UHS described these incidents as outliers: “The mere fact that a handful of staff members over our long history have failed to meet our expectations for patient care does not equate to the false premise that our staff are not caring, dedicated professionals committed to their patients and the goal of providing the best possible care and treatment.”
Violence at Shadow Mountain was a regular occurrence, interviews and records show. Weeks after the February riot, four teenagers escaped from the facility and robbed a waitress who was standing outside of her car in front of a nearby diner, said a spokesperson for the Tulsa Police Department. The teenagers demanded her wallet and forced her to drive them away in her car, according to a local news report. Three of the runaways were later arrested on charges of kidnapping and robbery.
The mother of the victim told BuzzFeed News that her daughter still suffers from post-traumatic stress disorder after the attack.
In April 2015, seven cop cars arrived to break up more fighting at Shadow Mountain, while a helicopter whirred overhead. This time, 20 of the residents were fighting with staff and hitting them with brooms. A caller said there was “rioting” and they “need police as soon as possible.”
Two former employees told BuzzFeed News that they had been discouraged from calling police, which prolonged the violence. One tech, Kristee Kimball, recalled being told by a nurse that she would be fired for calling law enforcement.
“I went ahead and called the cops anyway,” she recalled. “There were literally bodies flying around” and “blood on the walls,” she said.
Kimball quit the next day after three months at the facility. “The day of the riot was one of the scariest things I’ve been a part of because you just didn’t know how much more out of control it was going to get,” she said.
One patient, a minor, was later arrested for aggravated assault and battery, according to a spokesperson for the Tulsa Police Department, and three staff members went to the hospital.
These incidents make up only a fraction of the 340 calls the police department received about the facility in the last three years, records show.
UHS described that statistic as misleading. “Our facility’s interaction with police is often to meet our legal notification obligations for which the police are required to investigate (most times resulting in unsubstantiated matters), to deal with outstanding warrants, to follow-up on an investigation that is unrelated to our facility, or for other reasons,” the company said.
In addition to three calls about fights on the property, however, those 340 calls also included more than 50 calls about runaways, 16 calls about assault (including one with a deadly weapon), and seven calls about rape.
In March 2016, the Oklahoma Health Care Authority sent Shadow Mountain another letter letter saying that the facility would remain on close watch and would be placed on a “Corrective Action Plan,” but that the agency had decided a second time not to terminate its contract.
In November 2016, however, the state took action. Oklahoma’s health care agency terminated the Medicaid contract for one of Shadow Mountain’s campuses because of continued staffing violations. It did not accept Kistler’s explanation that the state had received incorrect staffing information based on “computer programming issues.”
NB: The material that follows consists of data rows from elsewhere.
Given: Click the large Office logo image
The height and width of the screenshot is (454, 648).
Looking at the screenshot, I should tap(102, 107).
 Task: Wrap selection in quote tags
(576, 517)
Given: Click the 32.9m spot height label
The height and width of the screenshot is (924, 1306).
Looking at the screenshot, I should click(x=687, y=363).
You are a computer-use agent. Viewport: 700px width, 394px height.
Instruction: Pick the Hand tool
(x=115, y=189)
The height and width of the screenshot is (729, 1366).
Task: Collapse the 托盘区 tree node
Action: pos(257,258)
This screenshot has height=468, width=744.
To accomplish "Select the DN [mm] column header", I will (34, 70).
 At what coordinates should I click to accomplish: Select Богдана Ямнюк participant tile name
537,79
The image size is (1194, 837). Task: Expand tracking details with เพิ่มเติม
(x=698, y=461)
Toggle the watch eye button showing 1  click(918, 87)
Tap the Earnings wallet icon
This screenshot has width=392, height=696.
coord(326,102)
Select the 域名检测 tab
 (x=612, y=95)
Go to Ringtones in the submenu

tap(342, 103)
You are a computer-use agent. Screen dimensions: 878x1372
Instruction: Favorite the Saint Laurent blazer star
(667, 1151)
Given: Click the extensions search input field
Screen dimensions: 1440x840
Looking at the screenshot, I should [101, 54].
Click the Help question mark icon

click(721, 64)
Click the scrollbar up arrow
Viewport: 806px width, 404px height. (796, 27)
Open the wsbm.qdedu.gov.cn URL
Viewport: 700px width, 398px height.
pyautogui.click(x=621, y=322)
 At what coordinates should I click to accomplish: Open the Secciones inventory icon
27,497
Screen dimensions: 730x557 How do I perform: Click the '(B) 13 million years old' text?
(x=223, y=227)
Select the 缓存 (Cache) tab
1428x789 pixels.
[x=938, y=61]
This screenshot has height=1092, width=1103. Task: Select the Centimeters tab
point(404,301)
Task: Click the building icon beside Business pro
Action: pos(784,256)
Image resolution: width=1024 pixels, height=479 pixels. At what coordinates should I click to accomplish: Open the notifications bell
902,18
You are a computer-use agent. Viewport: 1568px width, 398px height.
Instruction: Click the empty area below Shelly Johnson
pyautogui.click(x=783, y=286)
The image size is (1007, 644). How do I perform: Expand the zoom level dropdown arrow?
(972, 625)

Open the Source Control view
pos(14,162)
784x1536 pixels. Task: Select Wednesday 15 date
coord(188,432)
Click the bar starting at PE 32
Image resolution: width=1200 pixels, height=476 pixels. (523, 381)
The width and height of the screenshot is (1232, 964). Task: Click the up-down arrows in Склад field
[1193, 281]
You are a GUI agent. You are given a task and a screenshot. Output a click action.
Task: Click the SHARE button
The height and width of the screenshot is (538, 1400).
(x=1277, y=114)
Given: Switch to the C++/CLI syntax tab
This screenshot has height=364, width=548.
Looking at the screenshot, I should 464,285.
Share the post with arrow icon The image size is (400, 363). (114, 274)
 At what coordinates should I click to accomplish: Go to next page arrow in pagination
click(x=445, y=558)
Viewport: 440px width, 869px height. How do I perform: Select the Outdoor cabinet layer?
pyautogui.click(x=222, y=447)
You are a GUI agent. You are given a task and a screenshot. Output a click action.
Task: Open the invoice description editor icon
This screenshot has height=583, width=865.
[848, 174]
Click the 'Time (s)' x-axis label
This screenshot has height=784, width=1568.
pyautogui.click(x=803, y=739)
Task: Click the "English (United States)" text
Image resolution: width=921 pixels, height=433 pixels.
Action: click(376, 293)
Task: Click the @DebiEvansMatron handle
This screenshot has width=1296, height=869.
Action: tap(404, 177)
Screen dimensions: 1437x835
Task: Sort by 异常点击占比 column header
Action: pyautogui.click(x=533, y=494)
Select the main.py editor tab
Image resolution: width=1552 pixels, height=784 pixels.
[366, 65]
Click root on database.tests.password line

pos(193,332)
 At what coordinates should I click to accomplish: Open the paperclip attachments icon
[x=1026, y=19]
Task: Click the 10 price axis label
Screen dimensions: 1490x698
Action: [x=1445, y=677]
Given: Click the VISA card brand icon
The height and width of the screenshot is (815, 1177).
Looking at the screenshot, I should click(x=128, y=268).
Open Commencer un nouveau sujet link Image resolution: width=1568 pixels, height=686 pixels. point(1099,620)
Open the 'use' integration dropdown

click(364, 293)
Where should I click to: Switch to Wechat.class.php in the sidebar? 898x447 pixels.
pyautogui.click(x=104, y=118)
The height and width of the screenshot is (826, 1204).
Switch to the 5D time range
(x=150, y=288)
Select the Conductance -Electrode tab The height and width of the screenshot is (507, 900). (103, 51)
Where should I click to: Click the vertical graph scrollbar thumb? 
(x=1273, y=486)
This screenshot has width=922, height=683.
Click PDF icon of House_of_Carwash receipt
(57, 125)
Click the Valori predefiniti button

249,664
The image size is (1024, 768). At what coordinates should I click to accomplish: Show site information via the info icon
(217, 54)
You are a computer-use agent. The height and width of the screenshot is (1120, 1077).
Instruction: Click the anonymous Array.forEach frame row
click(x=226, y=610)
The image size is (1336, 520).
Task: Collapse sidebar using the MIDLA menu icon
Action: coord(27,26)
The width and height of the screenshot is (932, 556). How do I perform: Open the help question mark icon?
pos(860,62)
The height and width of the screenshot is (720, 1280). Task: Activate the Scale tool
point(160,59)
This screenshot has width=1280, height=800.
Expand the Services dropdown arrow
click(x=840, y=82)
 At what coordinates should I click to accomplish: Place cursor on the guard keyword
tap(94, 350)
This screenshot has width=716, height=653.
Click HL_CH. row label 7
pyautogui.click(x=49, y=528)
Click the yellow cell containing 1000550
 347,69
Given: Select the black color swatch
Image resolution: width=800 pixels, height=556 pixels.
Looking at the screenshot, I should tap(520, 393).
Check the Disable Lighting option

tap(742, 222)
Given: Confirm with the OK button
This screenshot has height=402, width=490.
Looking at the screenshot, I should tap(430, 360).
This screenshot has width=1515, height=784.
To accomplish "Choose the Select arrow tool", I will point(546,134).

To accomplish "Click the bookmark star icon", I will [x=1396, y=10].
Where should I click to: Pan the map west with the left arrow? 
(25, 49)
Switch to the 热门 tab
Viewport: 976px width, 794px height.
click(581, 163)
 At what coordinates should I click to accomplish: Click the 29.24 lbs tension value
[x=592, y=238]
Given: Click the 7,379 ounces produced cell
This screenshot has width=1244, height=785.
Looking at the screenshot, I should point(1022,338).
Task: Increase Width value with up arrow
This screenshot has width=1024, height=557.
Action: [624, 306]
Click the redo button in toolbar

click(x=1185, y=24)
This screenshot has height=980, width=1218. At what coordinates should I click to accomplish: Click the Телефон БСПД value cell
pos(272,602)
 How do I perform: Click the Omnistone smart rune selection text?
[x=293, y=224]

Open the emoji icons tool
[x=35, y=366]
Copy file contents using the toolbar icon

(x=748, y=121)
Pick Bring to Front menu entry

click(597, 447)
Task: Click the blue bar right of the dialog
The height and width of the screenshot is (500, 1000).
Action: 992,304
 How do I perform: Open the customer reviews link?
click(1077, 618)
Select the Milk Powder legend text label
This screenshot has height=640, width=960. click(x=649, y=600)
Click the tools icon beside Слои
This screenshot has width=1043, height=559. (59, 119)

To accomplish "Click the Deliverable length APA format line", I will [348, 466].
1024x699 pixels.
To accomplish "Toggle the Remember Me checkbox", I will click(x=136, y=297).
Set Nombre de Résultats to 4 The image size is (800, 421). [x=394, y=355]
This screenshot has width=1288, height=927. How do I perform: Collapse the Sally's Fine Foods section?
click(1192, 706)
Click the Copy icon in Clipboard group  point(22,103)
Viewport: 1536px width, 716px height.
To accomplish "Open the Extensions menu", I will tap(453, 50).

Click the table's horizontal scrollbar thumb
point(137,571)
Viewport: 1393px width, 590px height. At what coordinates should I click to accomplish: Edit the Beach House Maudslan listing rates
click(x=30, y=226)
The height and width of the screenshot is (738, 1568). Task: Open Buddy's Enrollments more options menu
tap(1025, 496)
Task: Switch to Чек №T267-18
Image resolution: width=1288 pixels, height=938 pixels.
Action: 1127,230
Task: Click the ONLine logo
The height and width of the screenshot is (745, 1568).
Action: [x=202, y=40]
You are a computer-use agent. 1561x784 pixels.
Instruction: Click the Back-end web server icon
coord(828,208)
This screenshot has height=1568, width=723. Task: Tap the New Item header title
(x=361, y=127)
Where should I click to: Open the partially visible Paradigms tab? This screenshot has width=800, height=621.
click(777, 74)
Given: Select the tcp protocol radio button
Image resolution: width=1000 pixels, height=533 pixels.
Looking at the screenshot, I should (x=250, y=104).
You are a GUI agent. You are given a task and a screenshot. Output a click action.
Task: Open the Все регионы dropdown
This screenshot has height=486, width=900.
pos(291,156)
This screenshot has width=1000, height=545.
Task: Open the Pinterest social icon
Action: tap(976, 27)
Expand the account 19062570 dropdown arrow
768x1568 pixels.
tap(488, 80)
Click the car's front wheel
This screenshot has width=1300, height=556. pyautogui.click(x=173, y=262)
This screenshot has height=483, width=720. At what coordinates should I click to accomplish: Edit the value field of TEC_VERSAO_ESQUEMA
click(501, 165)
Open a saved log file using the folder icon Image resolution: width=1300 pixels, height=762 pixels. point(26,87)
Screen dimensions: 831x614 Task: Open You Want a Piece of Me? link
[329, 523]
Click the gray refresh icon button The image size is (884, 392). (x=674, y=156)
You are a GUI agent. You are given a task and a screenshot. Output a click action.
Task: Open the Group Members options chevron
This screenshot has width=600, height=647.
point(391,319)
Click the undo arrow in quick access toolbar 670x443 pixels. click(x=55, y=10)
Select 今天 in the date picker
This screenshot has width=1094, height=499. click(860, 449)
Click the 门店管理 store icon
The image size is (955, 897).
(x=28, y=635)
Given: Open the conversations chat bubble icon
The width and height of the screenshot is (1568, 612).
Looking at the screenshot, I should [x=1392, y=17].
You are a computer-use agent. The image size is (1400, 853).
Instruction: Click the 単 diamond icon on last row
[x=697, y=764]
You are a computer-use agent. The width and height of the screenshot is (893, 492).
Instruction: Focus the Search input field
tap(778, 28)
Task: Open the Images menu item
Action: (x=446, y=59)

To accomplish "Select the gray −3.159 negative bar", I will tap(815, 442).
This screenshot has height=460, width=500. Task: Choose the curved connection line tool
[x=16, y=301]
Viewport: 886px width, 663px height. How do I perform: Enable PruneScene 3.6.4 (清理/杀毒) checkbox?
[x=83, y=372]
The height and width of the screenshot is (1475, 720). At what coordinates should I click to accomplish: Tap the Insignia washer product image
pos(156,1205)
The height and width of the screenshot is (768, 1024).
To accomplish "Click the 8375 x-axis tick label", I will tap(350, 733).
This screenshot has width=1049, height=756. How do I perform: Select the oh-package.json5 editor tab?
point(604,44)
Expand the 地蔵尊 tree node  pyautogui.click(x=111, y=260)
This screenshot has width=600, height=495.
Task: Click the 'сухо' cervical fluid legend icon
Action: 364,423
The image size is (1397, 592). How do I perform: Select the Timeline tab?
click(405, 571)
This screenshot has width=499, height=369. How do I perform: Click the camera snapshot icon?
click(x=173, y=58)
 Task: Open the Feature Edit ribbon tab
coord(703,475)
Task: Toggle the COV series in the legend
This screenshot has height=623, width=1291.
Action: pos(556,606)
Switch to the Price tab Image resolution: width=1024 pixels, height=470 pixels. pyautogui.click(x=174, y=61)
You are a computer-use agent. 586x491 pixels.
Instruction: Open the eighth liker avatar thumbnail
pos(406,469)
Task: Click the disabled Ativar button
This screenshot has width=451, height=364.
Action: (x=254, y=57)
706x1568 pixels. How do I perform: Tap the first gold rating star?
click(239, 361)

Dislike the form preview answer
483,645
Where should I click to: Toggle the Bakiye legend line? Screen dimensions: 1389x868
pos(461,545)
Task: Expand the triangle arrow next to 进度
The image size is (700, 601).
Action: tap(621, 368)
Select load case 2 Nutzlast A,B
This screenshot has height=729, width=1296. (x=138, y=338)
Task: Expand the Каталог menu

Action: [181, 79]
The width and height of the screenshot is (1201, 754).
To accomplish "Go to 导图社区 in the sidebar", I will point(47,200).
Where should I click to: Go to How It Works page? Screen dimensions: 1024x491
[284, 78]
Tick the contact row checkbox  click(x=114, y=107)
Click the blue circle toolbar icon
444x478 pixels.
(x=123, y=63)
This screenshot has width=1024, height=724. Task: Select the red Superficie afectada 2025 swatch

The agency determined instead that “it was clear that Shadow Mountain was non-compliant with the minimum staffing requirements including multiple instances where the proper ratio of staff to patients was not met and, most alarming, instances where acute units were left with no RN” — registered nurse — “coverage for all or part of a shift.”
The following month, on December 21, Shadow Mountain was approved for a new Medicaid contract. ●
This article was amended to reflect the fact that a 2015 lawsuit brought by a family whose child was seriously injured while at Shadow Mountain is ongoing. The article previously said the case had been settled.